Dec 31st, 2007 | By admin | Category: Interviews
I came across John’s work on the Times website. He’s not only a photographer but a mountaineer, lecturer, writer and film maker with over 45 years of experience. I wanted to talk with such an experienced photographer about his career and his take on the stock photography industry today. Here’s the interview:

How would you describe your photographic vision? What kind of look/atmosphere/feel do you try and create in your photos?

A photograph should do two things. Firstly, it should communicate both what the photographer sees and what he feels – emotions based on reality if you like. It should do this as efficiently as possible. Secondly, a photograph should ‘sit well’ – it should accomplish do all this within a satisfying composition, layout or design. A good photograph displays a happy melding of these two basic qualities – emotion and composition.

Photography is about ” Feeling with your Eyes ” in all senses of those words.

When did you start taking photos? What made you decide to become a photographer?

As a youngster I won many drawing prizes and as a teenager I became a keen and quite competent painter. Then the Army claimed me straight from school ( National Service was a great experience besides being a useful opportunity to grow up and learn to shoulder responsibility) A fellow officer in my regiment was art-school trained and before the Army caught up with him had worked as art director at an advertising agency.

He admired my paintings and suggested I should go to art-school to either develop my potential or get it out of my system. In Germany I’d bought a decent camera to record my travels - such things were unobtainable in Britain at the time - thus I was conversant with photography in a snap-shot, very-amateur sense.

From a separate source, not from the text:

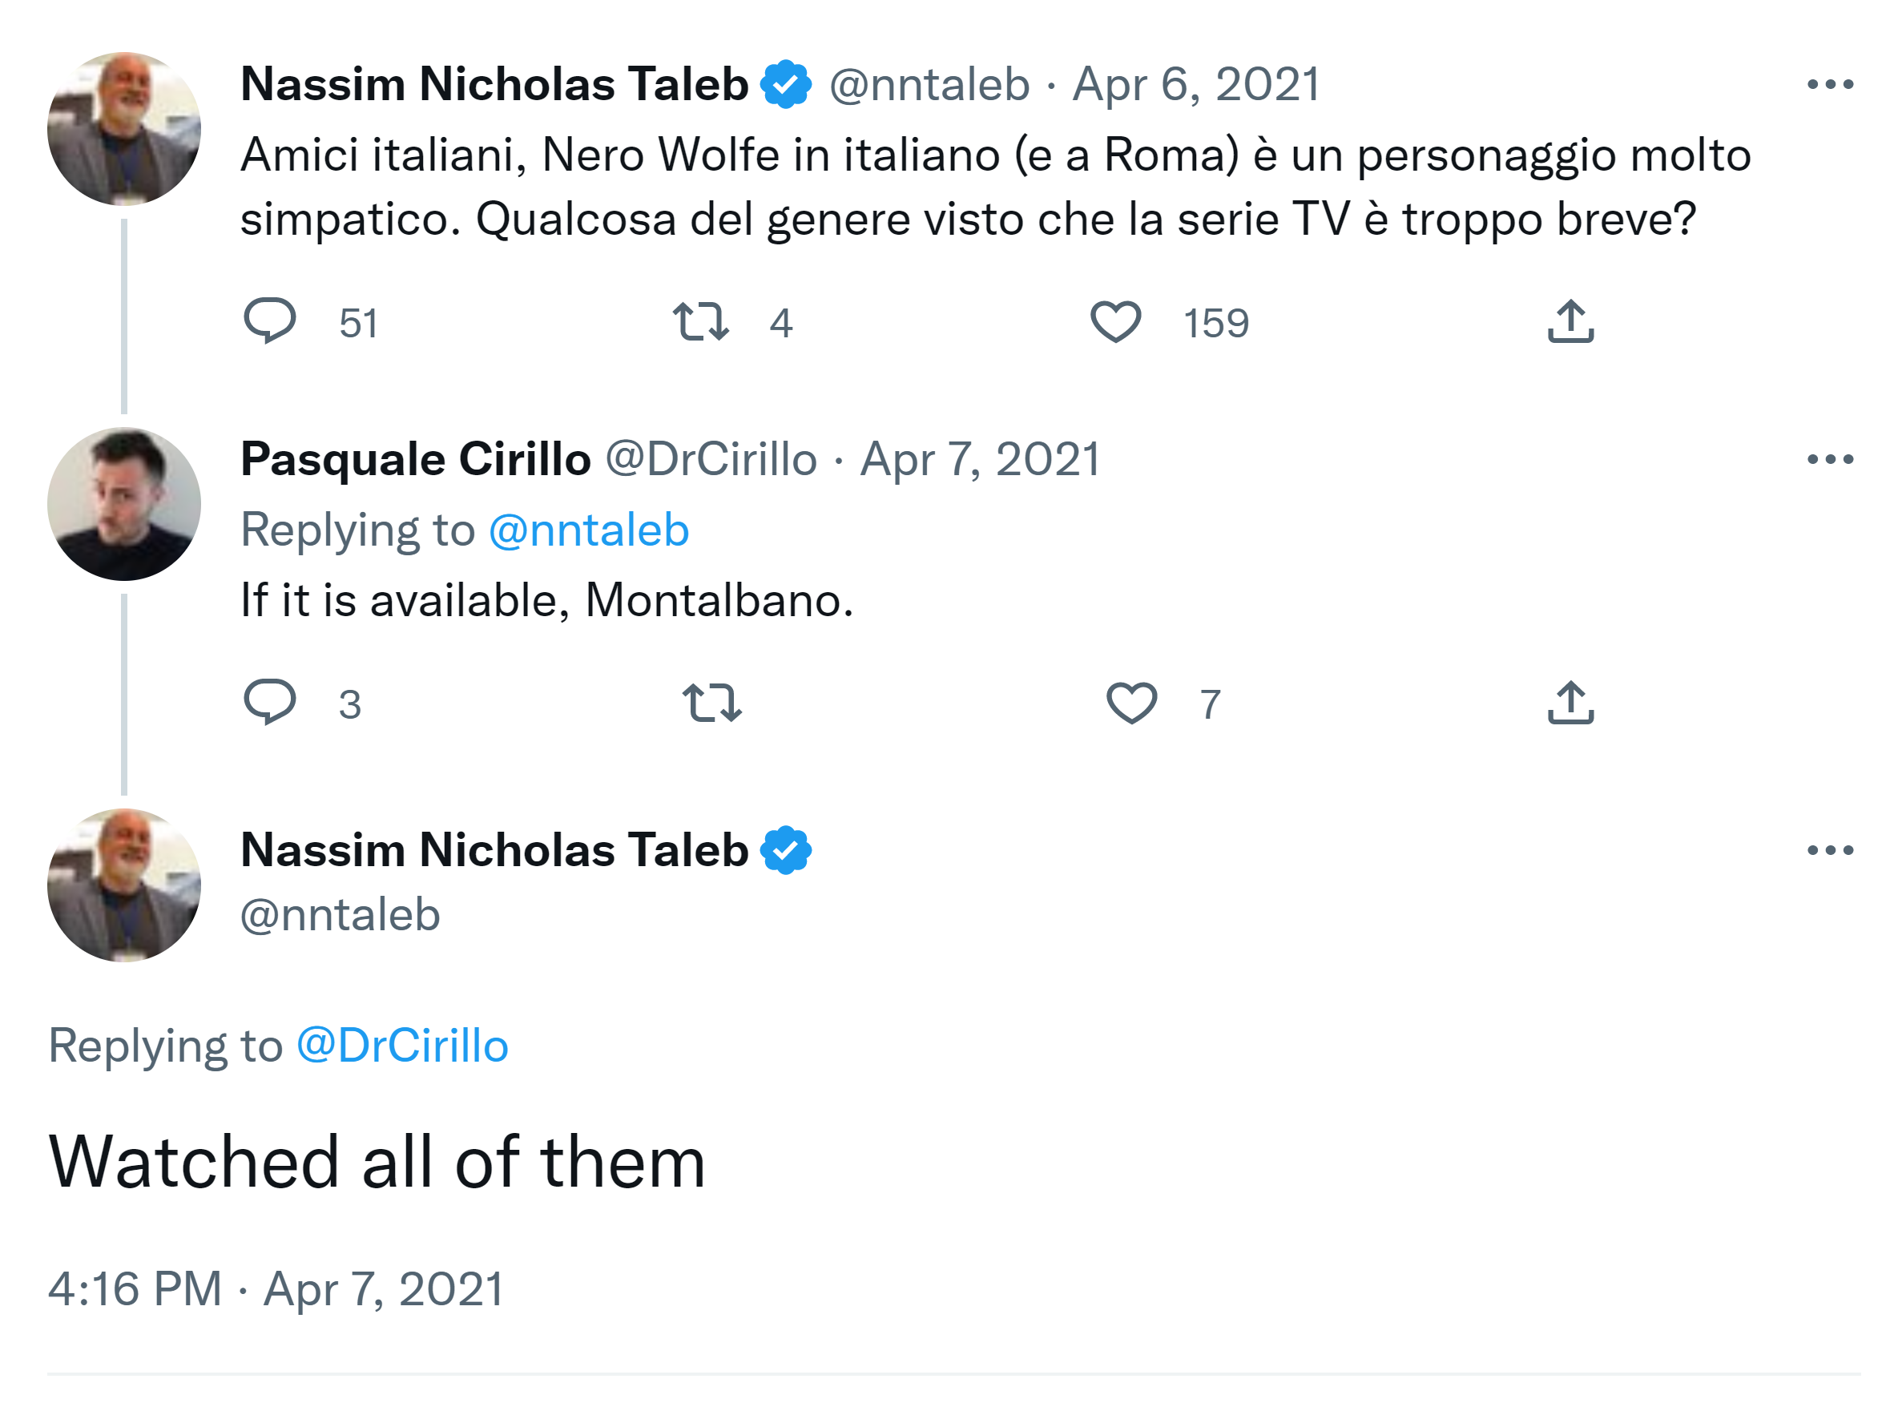This screenshot has width=1898, height=1403.
Task: Retweet Pasquale Cirillo's Montalbano reply
Action: tap(712, 703)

While on a few days home leave I happened to be killing time in Guildford and I wandered into the Town Hall to see an exhibition of photographs, the work of third-year students at Guildford School of Photography. Of course they were all B/W in those days. I was amazed. I’d never seen large exhibition prints before, let alone of such intriguing and esoteric subjects. Most painters, I believed, starved in garrets but it dawned on me that photography could be a proper and obviously artistically fulfilling profession. Eureka.

I obtained a prospectus which I found extremely inspiring and during my final months in uniform I corresponded with the professor, the late, great Ifor Thomas. When finally I went for interview he seemed more impressed by my handwriting than my paintings and my snaps and assured me that it suggested promising potential.

Thus I studied photography for three years at Guildford and the rest, as they say, is history. To my lingering regret I’ve not since found the time even to lift a paint brush.

You’ve worked not only as a photographer but as writer, film-maker, mountaineer and lecturer. How did you get involved in so many creative and adventurous activities?

I started rock-climbing and mountaineering when I was 13, it’s a captivating and completely absorbing game, a way of life really. As a kid, ball games had seemed boring and pointless; tree-climbing and exploring the countryside were much more exciting. As a teenager I would carry a sketch book and sometimes even my watercolour kit over the mountains - always inspiring subjects particularly once we had started to climb in Scotland and the Hebrides.

Mountaineers have always felt a great imperative to communicate to others their experiences and the wondrous things they see, thus it’s natural to do so in words – both spoken and on paper - as well as with images. ( incidentally mountaineering has the largest literature of any so-called ‘sport’ ) Indeed, the three media are complementary and a properly rounded photographer should be adept in them all. It helps to be able to write one’s own books and talk around one’s pictures!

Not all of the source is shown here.